▶ **Exercise text**
────────────────

At a micro level, two drivers for Collins Food stand out. The first is the company’s potential to boost revenue through online sales channels. Delivery services currently operate from 44 of its KFC stores and Collins wants to double the size of its delivery footprint within six months. KFC, starting on some key food-delivery platforms, has terrific potential to build a much larger digital presence through food platforms and its own smartphone apps.
The market is underestimating the potential of KFC and Domino’s Pizza Enterprises to take their products to a larger market through outsourced home deliveries.
The food platforms, of course, create more competition (my local fish-and-chip shop, for example), but the big fast-food brands still do most of their business via instore food-pickups. They have a lot of potential growth in the home-delivery segment.
Online food ordering and home delivery is all about scale. Don’t be surprised if Australia eventually has one or two large food-delivery providers that dominate this market in an almost utility-like fashion. As an aside, takeaway stores that love Uber and Menulog today might love them less in coming years if they use their market power to lift their fees.
I suspect there is a segment of consumers (younger males) who find food on Uber and Menulog too costly to eat regularly (after delivery fees and minimum order requirement, on some platforms). The big fast-food operators have a scale and pricing advantage to attract this market.
The second driver for Collins Food is store growth. It expects to build, own and operate another 40-45 KFC stores in Australia over the next five years and acquire others. In Europe, Collins expects to roll out 8-10 stores annually in what is an undersaturated market for KFC.
I am less convinced about the company’s Taco Bell strategy. Others have tried to develop that brand in Australia and failed. Interest in Tex-Mex food is rising and perhaps the time is right to build a big chain of Taco Bell stores here and diversify Collins’ product offering.

────────────────

▶ **Records supplied**
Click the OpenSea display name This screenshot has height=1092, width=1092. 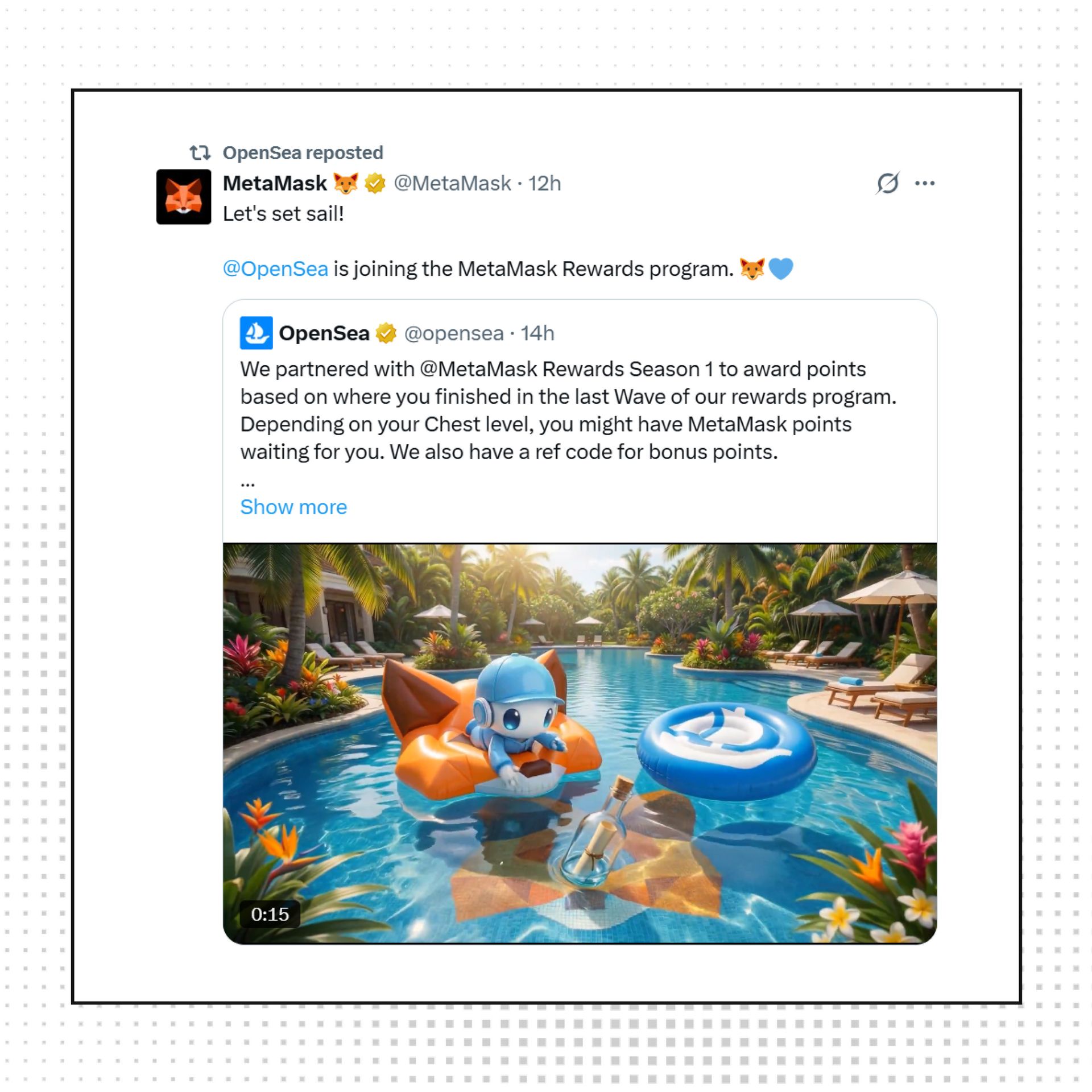pos(324,333)
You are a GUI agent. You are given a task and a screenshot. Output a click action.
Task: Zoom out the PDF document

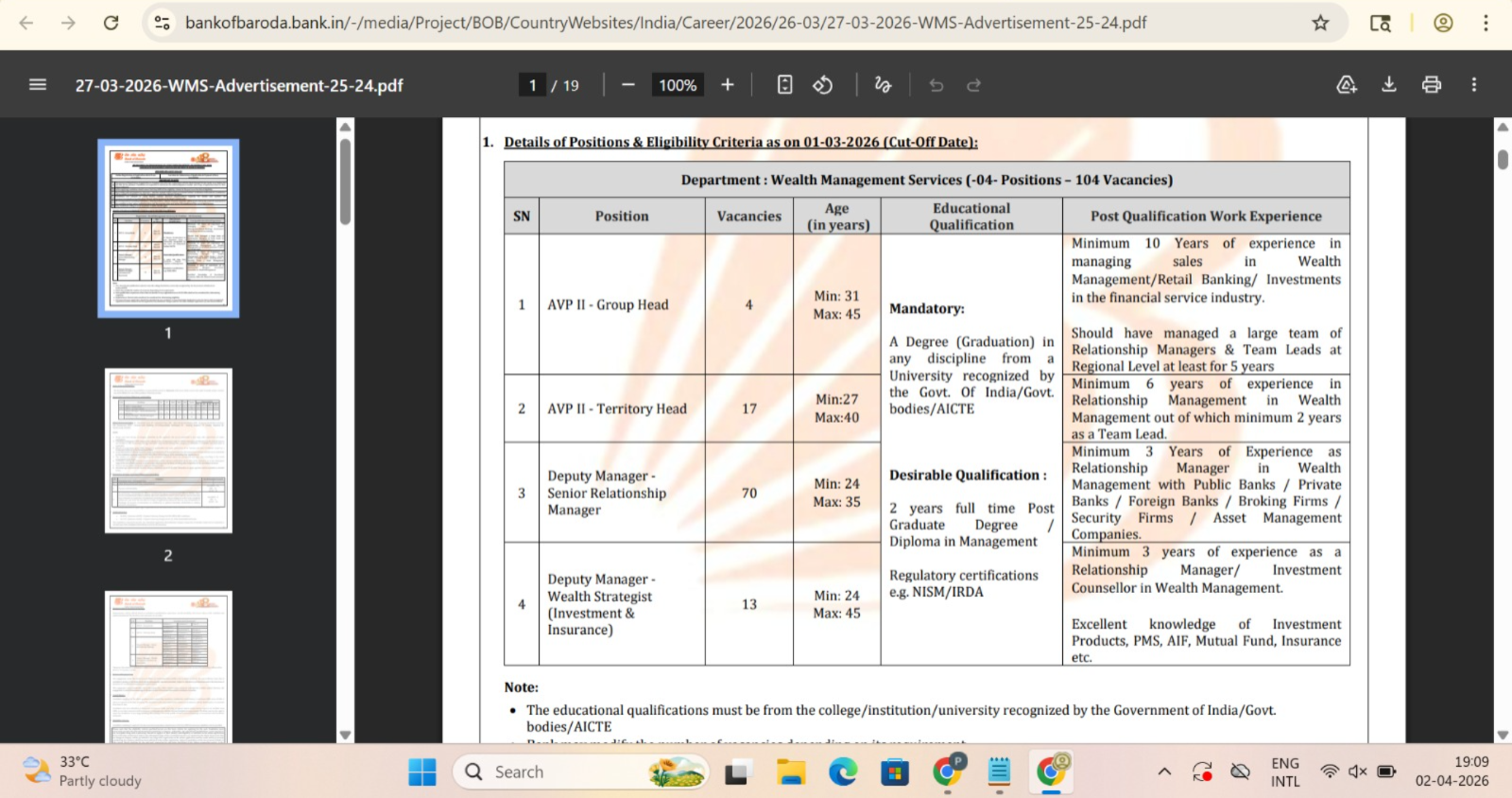coord(628,85)
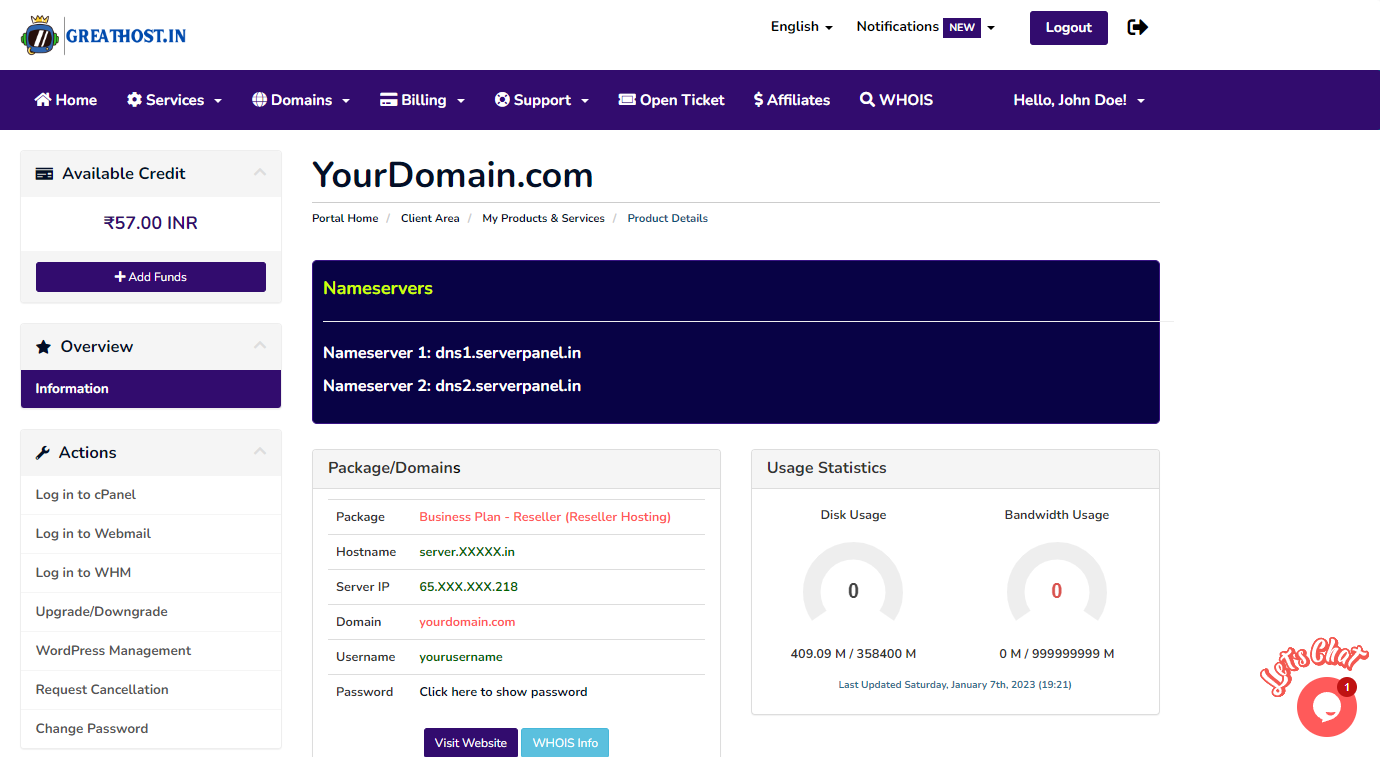1380x757 pixels.
Task: Click the Affiliates dollar icon
Action: [x=759, y=100]
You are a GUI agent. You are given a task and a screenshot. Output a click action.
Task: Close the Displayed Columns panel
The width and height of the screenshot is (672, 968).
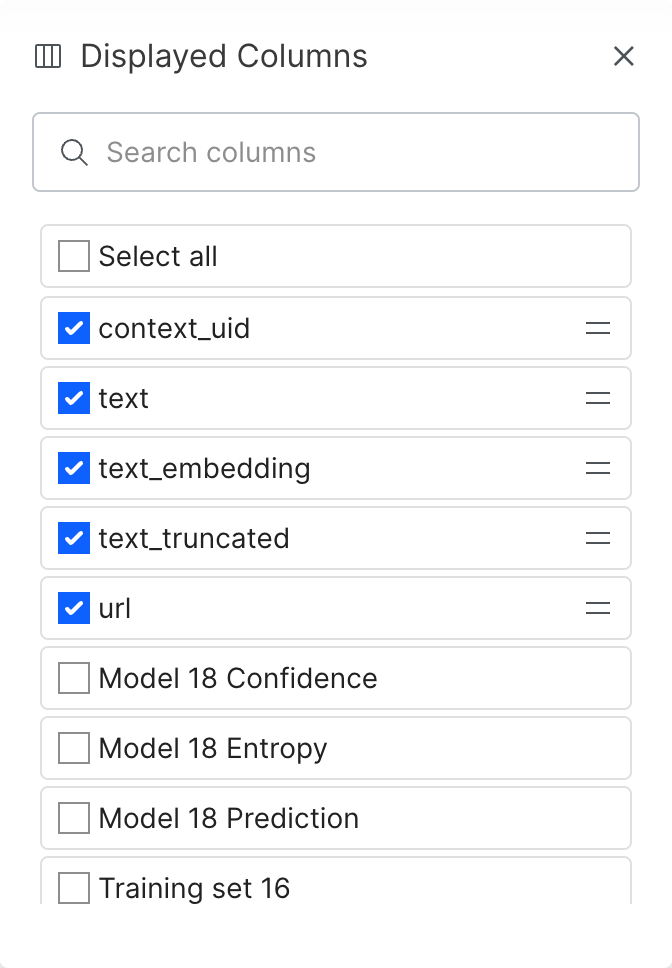point(624,56)
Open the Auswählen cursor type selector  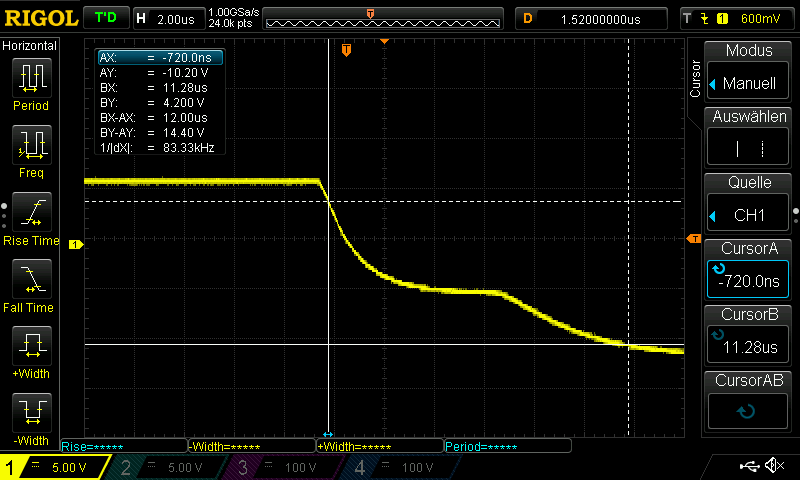point(748,139)
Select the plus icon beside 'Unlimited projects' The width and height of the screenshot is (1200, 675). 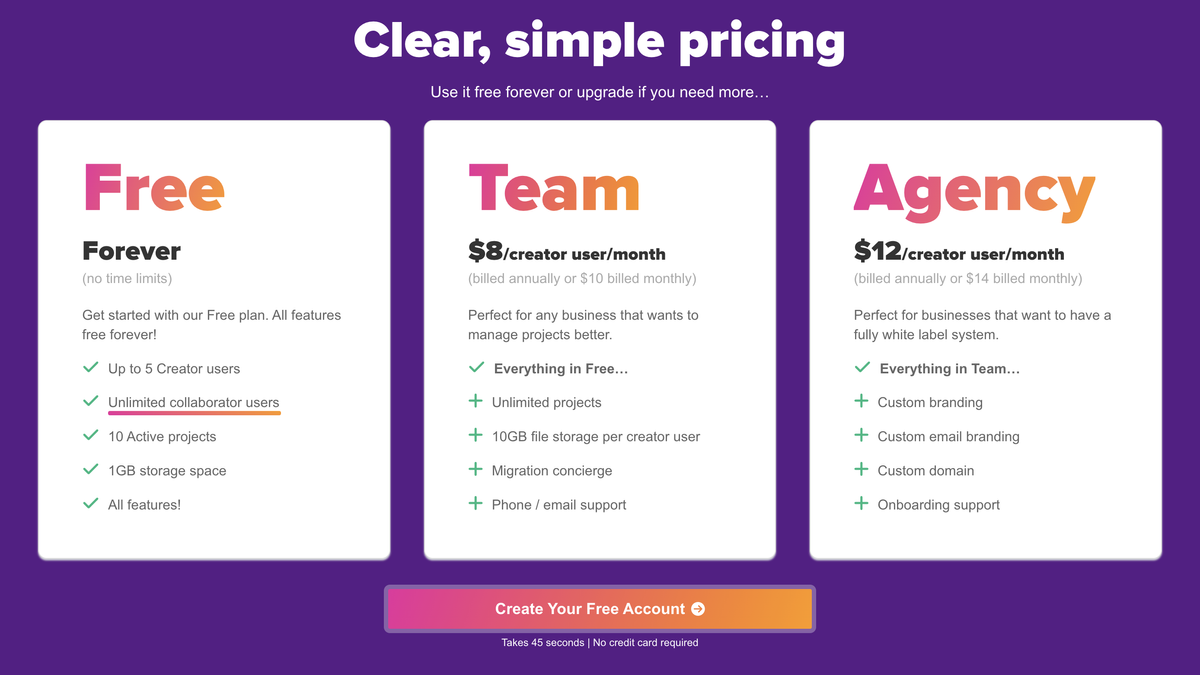pyautogui.click(x=476, y=402)
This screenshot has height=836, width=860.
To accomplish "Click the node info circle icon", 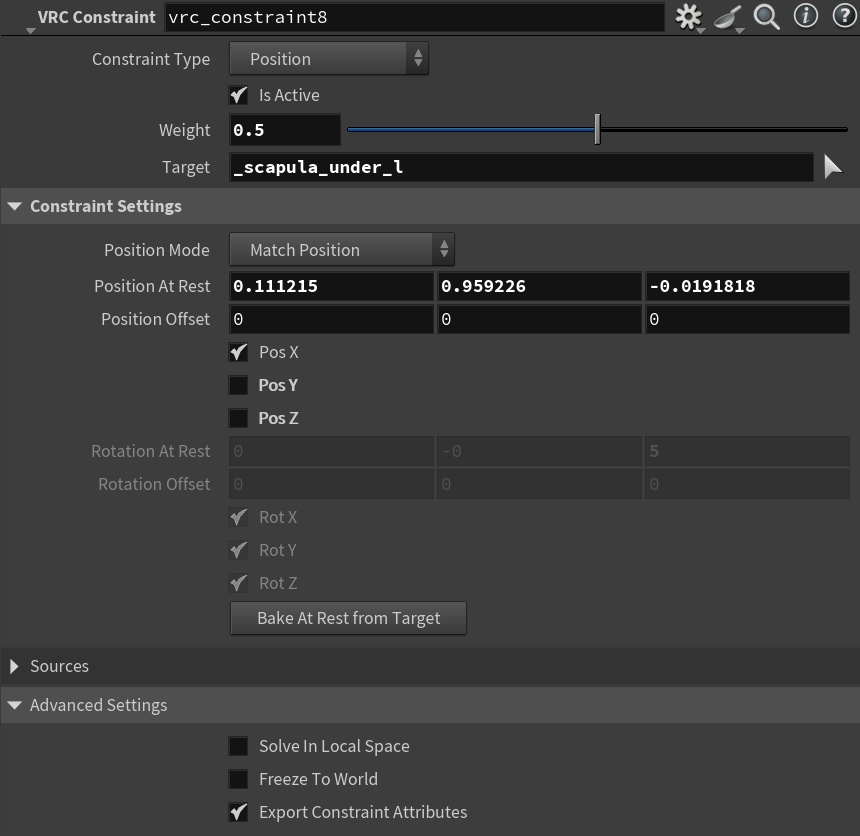I will coord(805,16).
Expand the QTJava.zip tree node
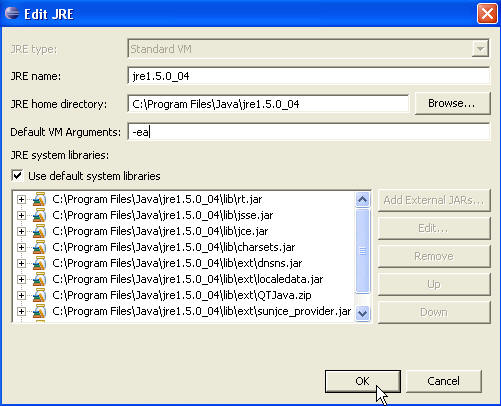 tap(21, 295)
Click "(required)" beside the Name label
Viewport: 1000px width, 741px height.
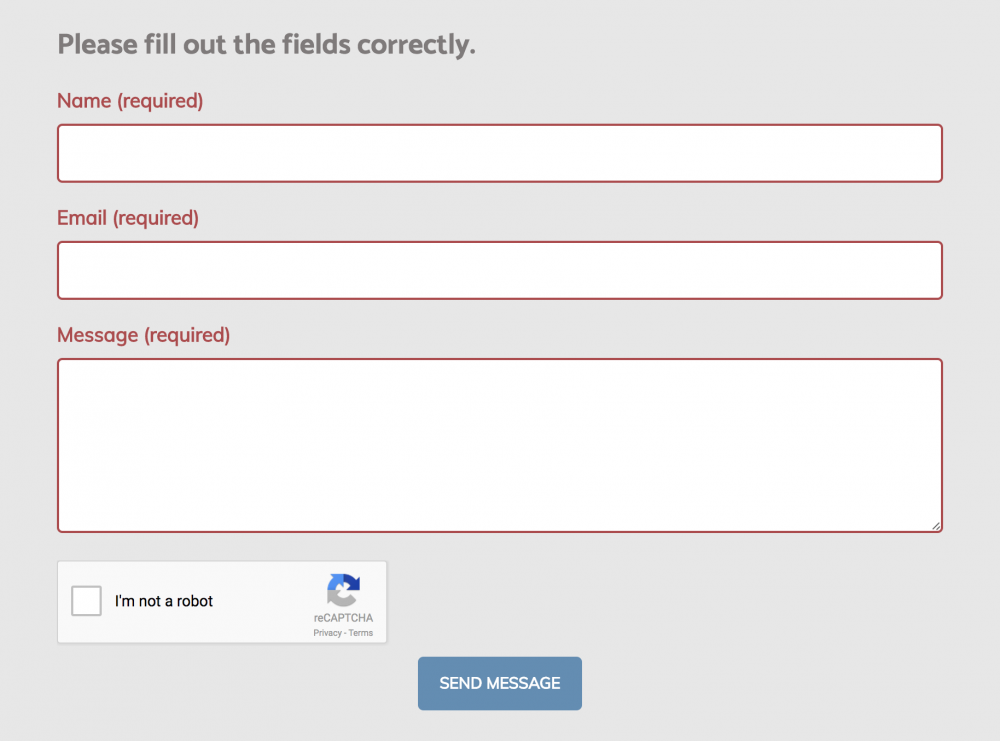point(160,101)
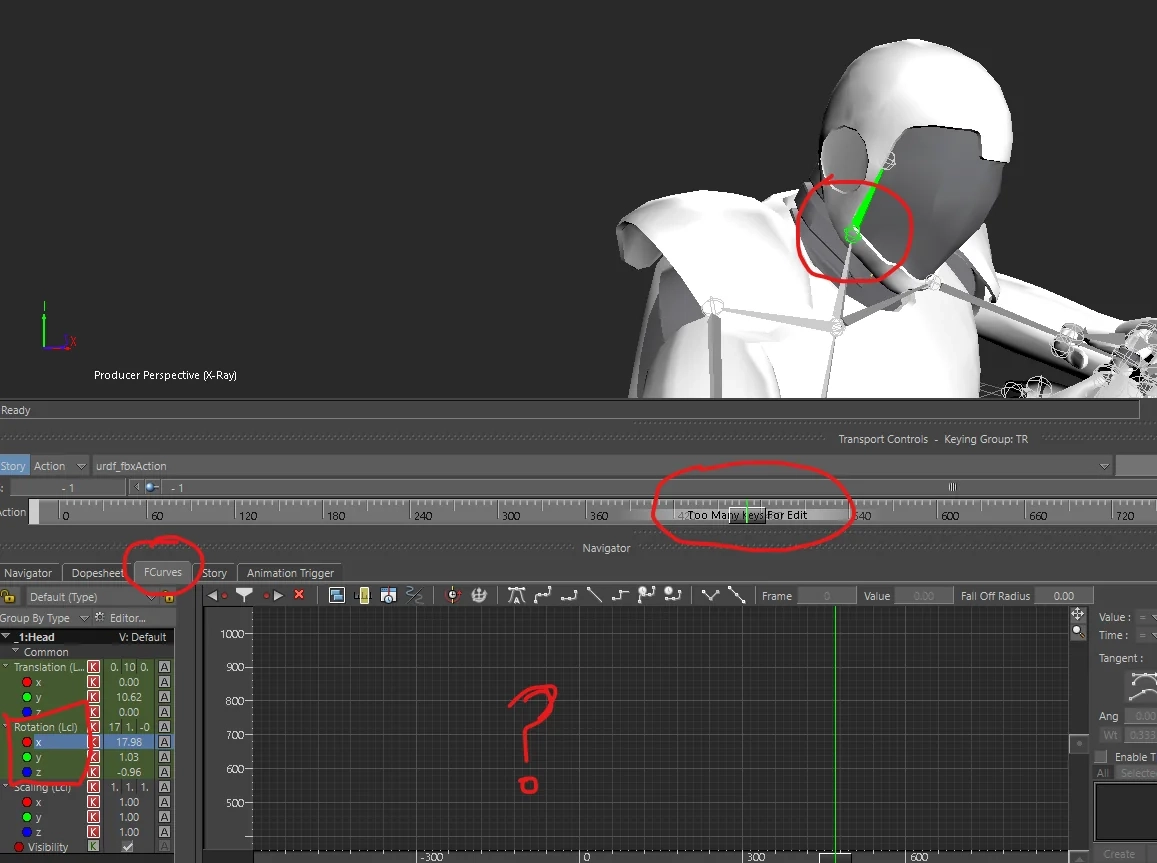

────────────────

▶ **Problem requirements**
From the Collins Food text, rewrite the passage that begins with "I suspect there" and ends with "attract this market.", substituting "expensive" for "costly".

▶ **Answer area**
I suspect there is a segment of consumers (younger males) who find food on Uber and Menulog too expensive to eat regularly (after delivery fees and minimum order requirement, on some platforms). The big fast-food operators have a scale and pricing advantage to attract this market.